As top-level predators, they are influential in shaping and maintaining the structure of their natural communities. By regulating prey populations, wolves induce vegetative changes allowing for the return of beaver, migrating birds, and other species previously driven out of denuded habitats. In this regard, wolves have a trickle-down effect on other populations, a phenomenon known as a “trophic cascade”.
Predation by wolves also removes animals that are weaker genetically or harbor sicknesses. As selective predators, wolves provide a protective gauntlet that can help slow the spread and prevalence of Chronic Wasting Disease (CWD) – the ultra-lethal degenerative neurological illness now invading wildlife-rich ecosystems across the American landscape.

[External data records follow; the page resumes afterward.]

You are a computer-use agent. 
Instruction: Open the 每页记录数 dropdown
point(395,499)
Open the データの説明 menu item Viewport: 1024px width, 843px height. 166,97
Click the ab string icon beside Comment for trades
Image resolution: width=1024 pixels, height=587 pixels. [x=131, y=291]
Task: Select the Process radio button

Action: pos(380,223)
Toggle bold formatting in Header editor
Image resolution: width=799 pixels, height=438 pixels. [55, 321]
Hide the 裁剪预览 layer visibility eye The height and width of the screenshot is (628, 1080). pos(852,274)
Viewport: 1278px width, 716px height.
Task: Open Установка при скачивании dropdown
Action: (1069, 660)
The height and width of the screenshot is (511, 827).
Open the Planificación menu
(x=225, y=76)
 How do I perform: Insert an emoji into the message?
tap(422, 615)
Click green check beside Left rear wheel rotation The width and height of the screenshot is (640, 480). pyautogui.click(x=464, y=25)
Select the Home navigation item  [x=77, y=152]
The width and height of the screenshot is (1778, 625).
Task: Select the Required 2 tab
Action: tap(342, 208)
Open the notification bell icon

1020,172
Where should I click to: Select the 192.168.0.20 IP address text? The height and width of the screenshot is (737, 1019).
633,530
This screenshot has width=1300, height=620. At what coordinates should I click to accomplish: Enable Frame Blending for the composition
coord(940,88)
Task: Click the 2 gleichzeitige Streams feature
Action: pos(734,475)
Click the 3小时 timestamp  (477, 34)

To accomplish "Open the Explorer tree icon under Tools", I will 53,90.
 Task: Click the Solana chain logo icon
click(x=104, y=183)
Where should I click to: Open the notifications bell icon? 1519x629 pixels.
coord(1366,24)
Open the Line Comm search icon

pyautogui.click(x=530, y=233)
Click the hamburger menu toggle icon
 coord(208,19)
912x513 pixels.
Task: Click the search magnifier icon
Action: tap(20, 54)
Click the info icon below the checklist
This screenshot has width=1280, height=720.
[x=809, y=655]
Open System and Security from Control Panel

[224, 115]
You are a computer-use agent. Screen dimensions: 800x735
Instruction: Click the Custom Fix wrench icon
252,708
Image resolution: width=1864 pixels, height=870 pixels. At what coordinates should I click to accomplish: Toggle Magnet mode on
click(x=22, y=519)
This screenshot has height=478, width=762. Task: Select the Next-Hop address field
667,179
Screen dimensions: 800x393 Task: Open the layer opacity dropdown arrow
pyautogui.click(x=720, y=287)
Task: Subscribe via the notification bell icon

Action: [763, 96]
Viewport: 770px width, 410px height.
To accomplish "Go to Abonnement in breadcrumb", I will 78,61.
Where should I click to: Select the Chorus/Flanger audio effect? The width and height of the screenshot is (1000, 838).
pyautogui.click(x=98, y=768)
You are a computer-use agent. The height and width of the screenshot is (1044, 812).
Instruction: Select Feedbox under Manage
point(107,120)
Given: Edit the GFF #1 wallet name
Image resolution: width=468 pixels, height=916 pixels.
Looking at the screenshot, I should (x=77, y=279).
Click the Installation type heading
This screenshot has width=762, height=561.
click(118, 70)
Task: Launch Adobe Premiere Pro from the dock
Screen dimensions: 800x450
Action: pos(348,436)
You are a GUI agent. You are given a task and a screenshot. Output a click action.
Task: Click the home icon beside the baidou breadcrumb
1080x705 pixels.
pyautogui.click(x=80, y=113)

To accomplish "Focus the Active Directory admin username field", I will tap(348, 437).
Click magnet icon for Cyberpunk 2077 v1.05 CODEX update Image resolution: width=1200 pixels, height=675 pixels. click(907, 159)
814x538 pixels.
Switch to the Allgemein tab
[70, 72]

By the 1960s, government-sponsored extermination had wiped out nearly all wolves in the Lower 48 states, with only a small population left in extreme northeastern Minnesota and on Isle Royale.
With the support of the American public and the safety net of the Endangered Species Act, the wolf was able to return to portions of its native range in the Lower 48.
The return of the wolf reflects more fully functional and wild ecosystems. It also shows that we are capable and committed to correcting the mistakes of the past.